▸ 本文:

知床で26人が乗った観光船が沈没した事故で、乗客の家族らが運航会社の桂田精一社長らに損害賠償を求めた裁判が始まった。
桂田精一社長らに損害賠償を求める裁判始まる
カメラを避け、タクシーの座席で身をかがめた知床遊覧船の桂田精一社長。
法廷がある「本館」ではなく、裏側の「別館」から札幌地裁に入り、人目を避けるように渡り廊下を使って本館に入った。

2022年4月に起きた観光船沈没事故をめぐり、乗客の家族から約15億円の損害賠償を求められている。

遺族は悲痛な胸の内語る
沈没事故の前、観光地・網走刑務所を訪れた当時7歳の男の子。
船に乗る前、知床のゴジラ岩の前でカメラに笑顔を見せていた。

お母さんと一緒に乗った船。
この日は悪天候が予想されていたにもかかわらず、船は出航した。
20人が死亡、6人が行方不明。

悪天候でも出航― 桂田社長は謝罪
「この度はお騒がせして大変申し訳ございませんでした」(知床遊覧船 桂田 精一 社長)
事故から4日後、桂田社長は会見で謝罪した。
悪天候でも客を納得させるために出航することは以前からあったと話した。

▸ 課題 1: 記録のうち、「Given: Click the」を含む行から「Looking at the」を含む行までを、その両端の行も含めて書き直してください。「subtitle」を「caption」に置き換え、それ以外は変えずにこれらの行だけを示すこと。

▸ データ記録:
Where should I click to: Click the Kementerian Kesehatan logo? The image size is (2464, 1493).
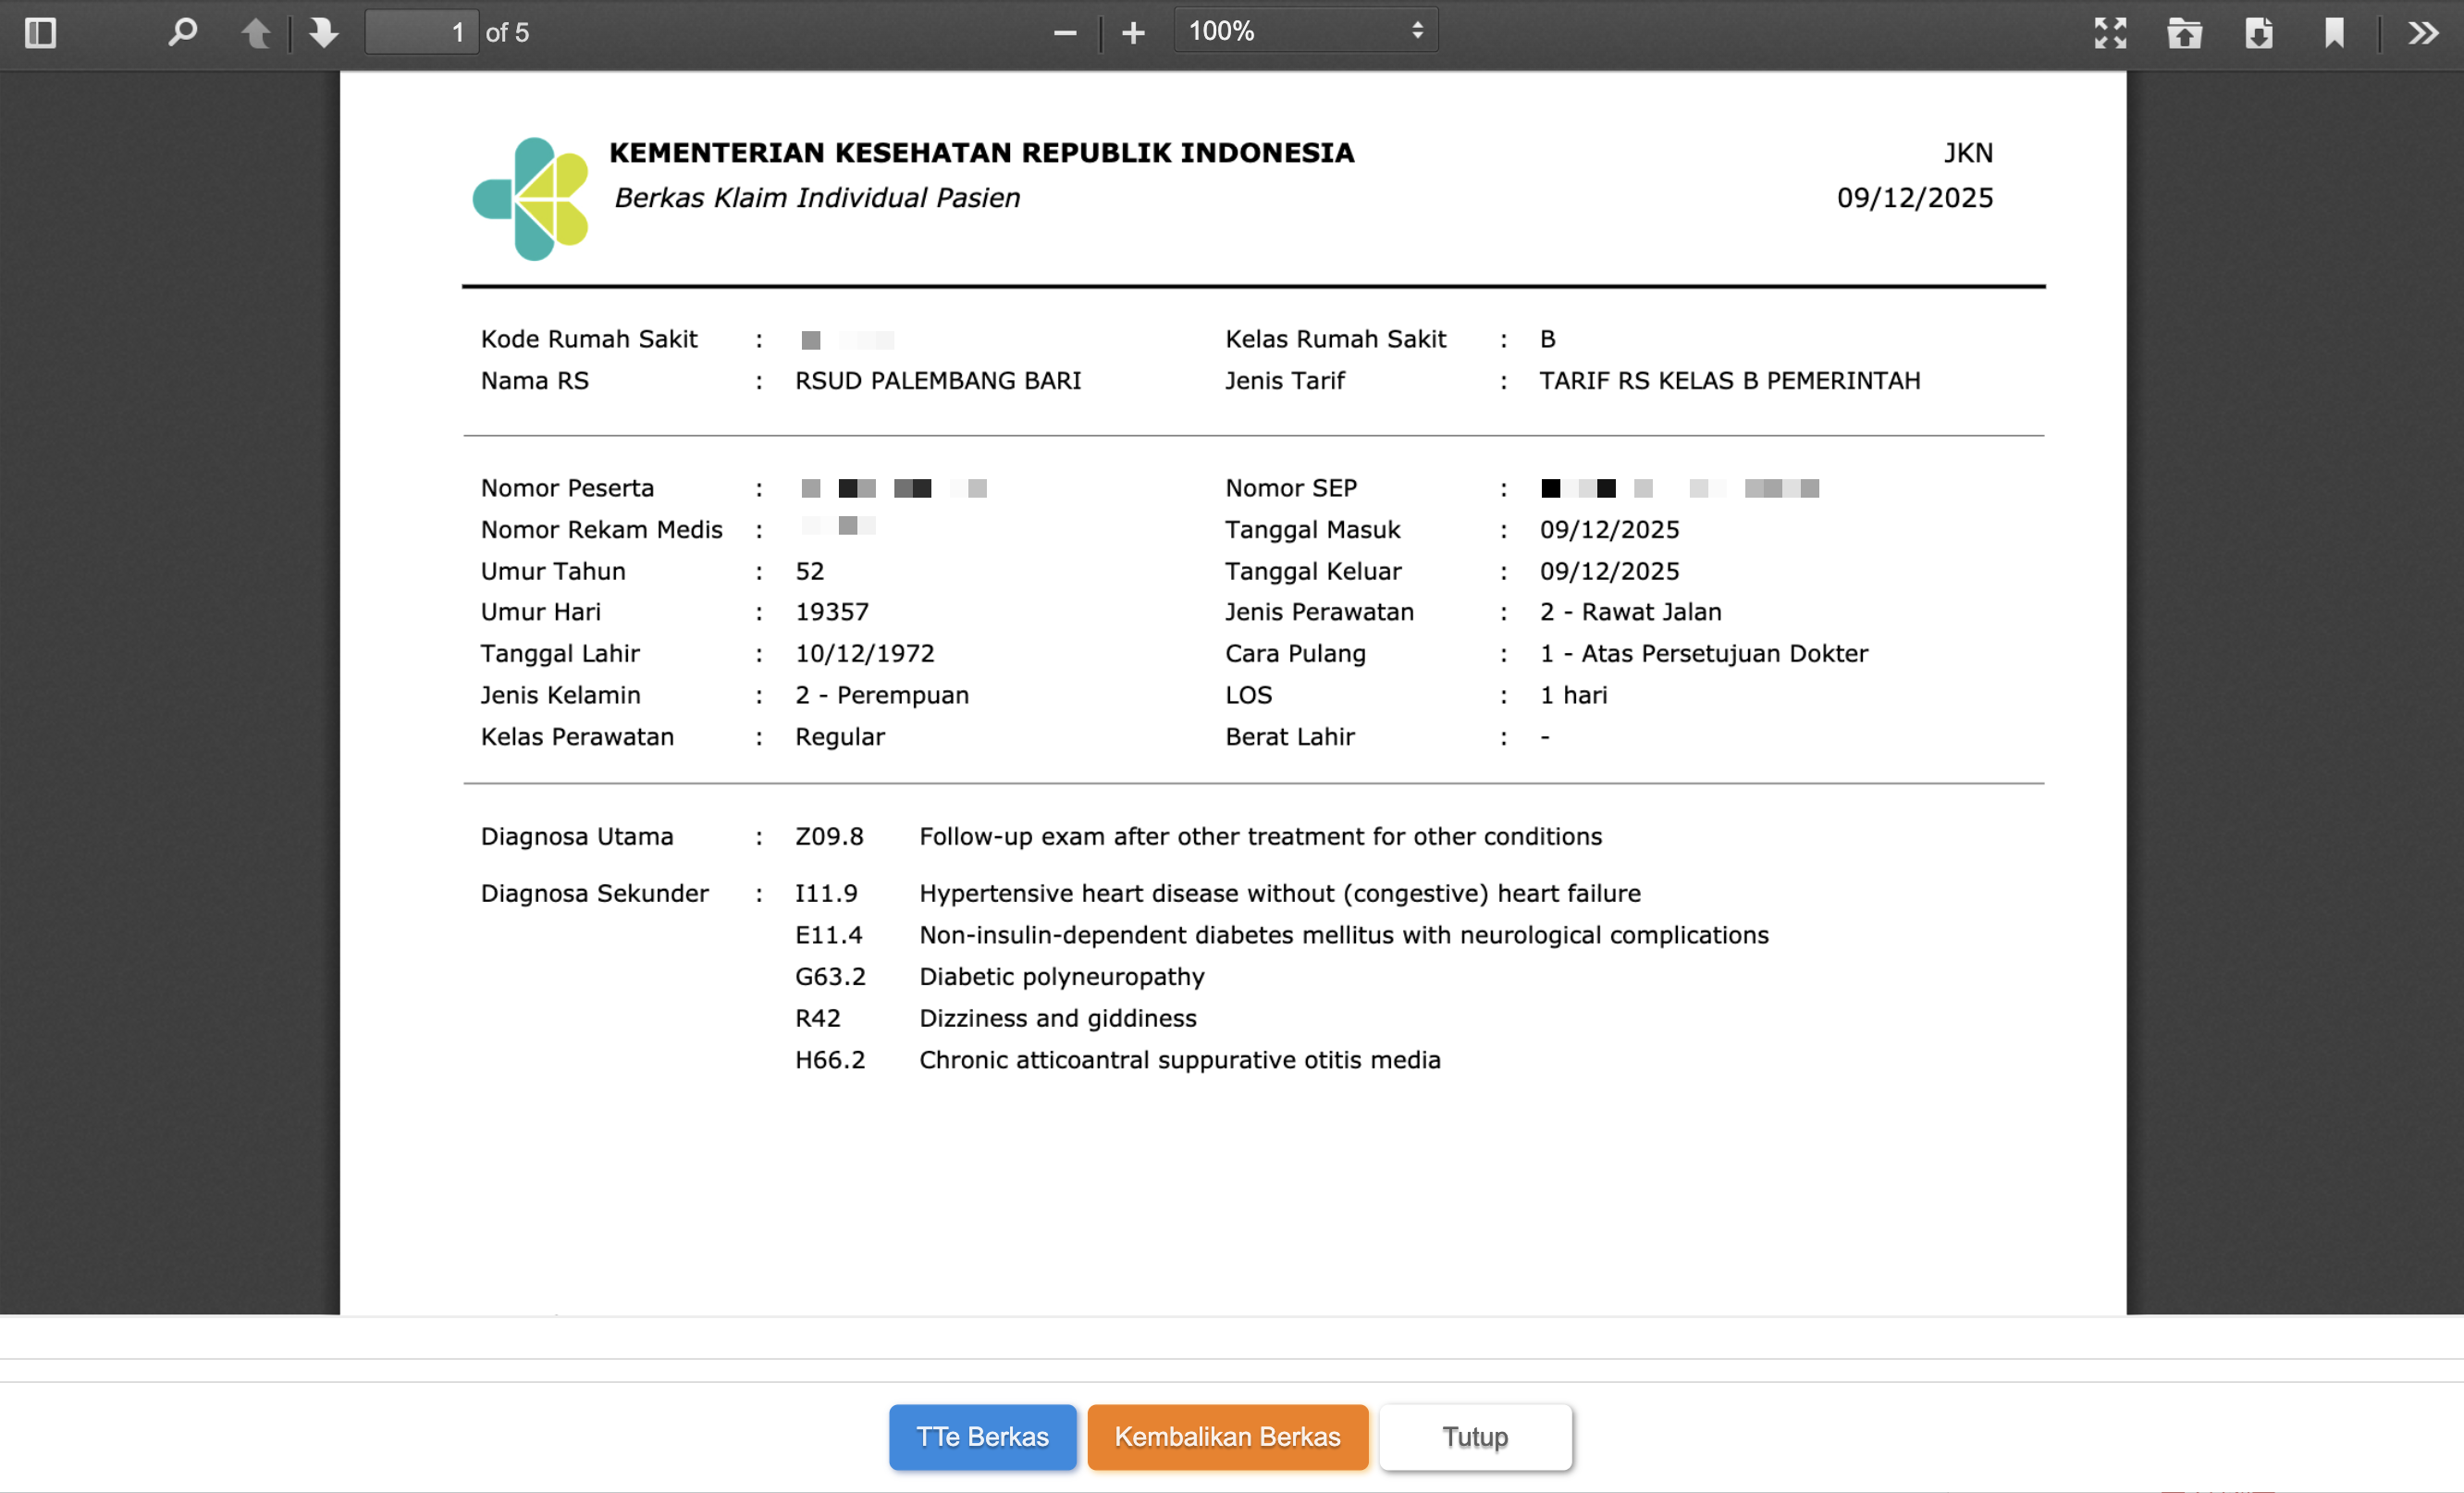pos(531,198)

...

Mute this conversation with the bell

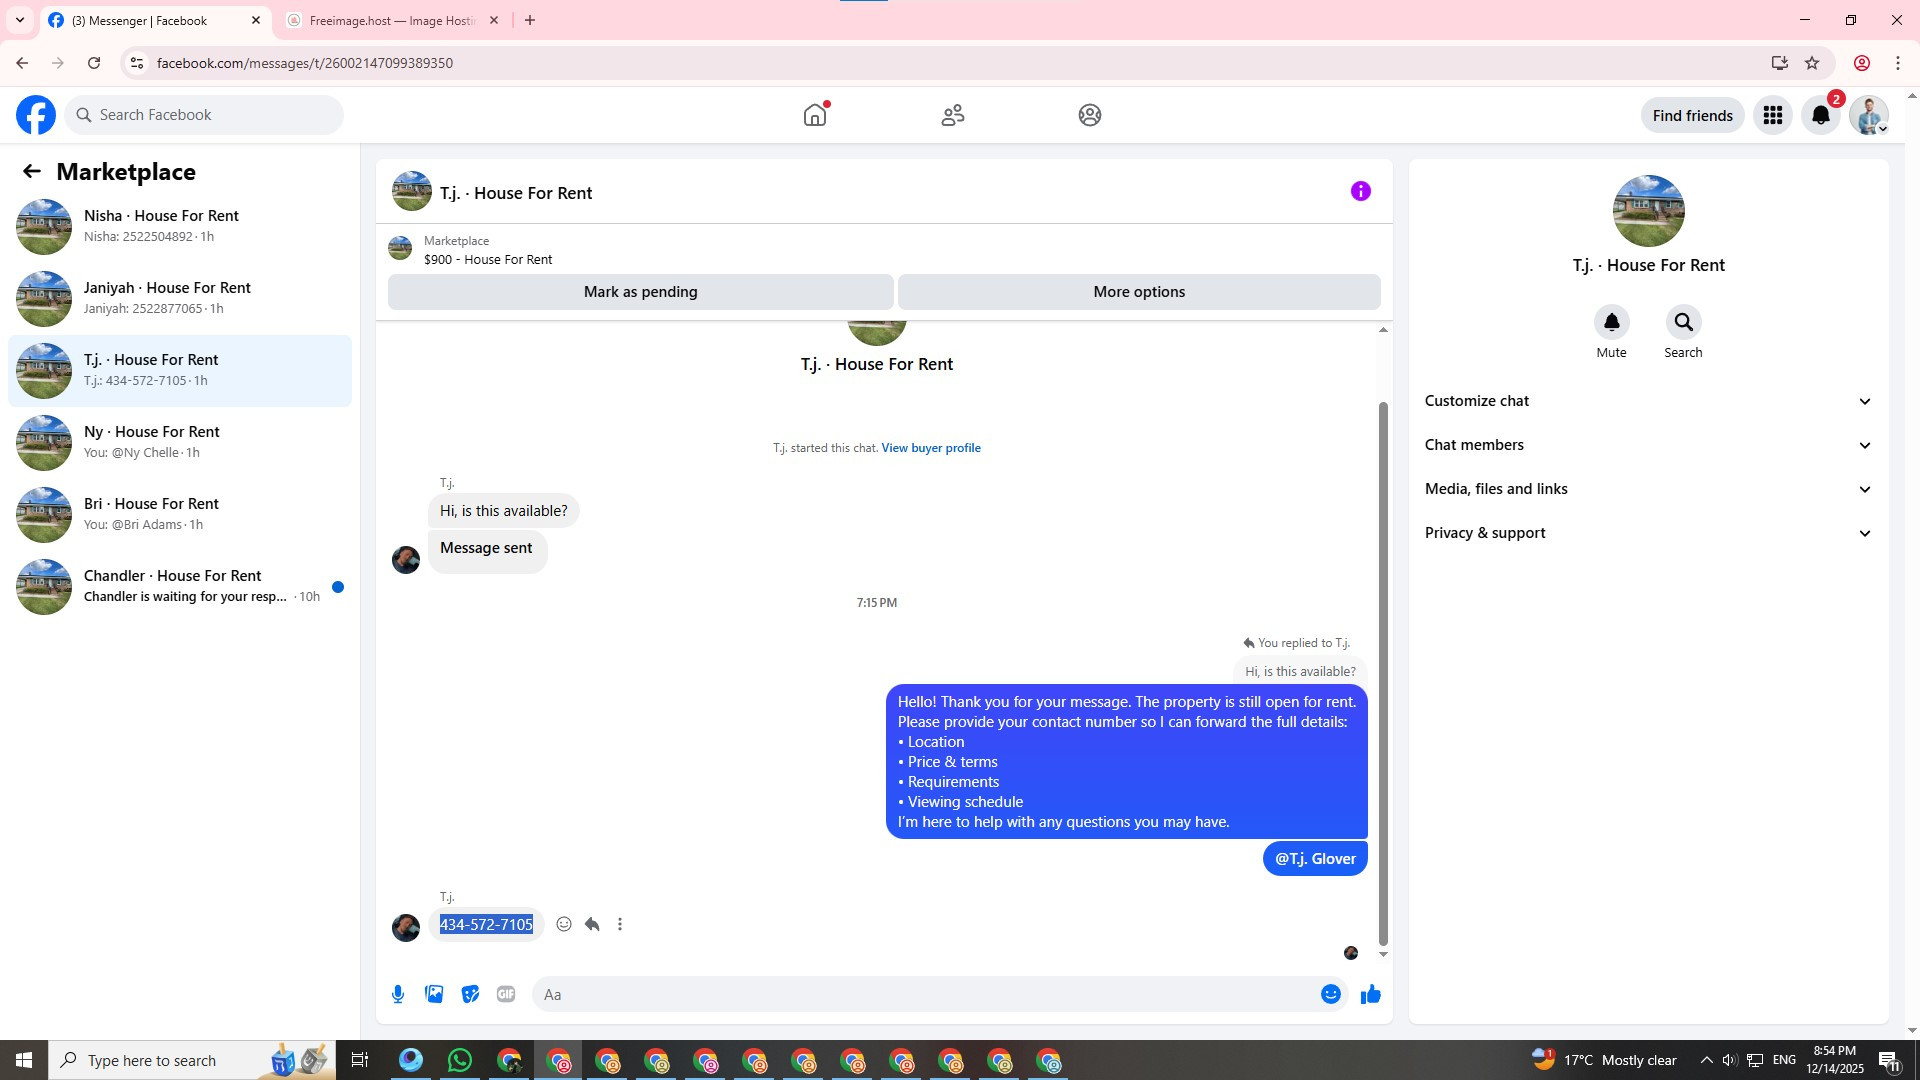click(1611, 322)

...

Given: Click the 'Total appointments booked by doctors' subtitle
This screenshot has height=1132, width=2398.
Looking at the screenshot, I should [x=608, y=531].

▸ 課題 2: 本文の「知床で26人が乗った観光船が」から「お母さんと一緒に乗った船。」までを、両端の語句も含めて一字も変えずに書き写してください。

▸ 結果 1:
Given: Click the 'Total appointments booked by doctors' caption
This screenshot has height=1132, width=2398.
Looking at the screenshot, I should [x=608, y=531].

▸ 結果 2:
知床で26人が乗った観光船が沈没した事故で、乗客の家族らが運航会社の桂田精一社長らに損害賠償を求めた裁判が始まった。
桂田精一社長らに損害賠償を求める裁判始まる
カメラを避け、タクシーの座席で身をかがめた知床遊覧船の桂田精一社長。
法廷がある「本館」ではなく、裏側の「別館」から札幌地裁に入り、人目を避けるように渡り廊下を使って本館に入った。

2022年4月に起きた観光船沈没事故をめぐり、乗客の家族から約15億円の損害賠償を求められている。

遺族は悲痛な胸の内語る
沈没事故の前、観光地・網走刑務所を訪れた当時7歳の男の子。
船に乗る前、知床のゴジラ岩の前でカメラに笑顔を見せていた。

お母さんと一緒に乗った船。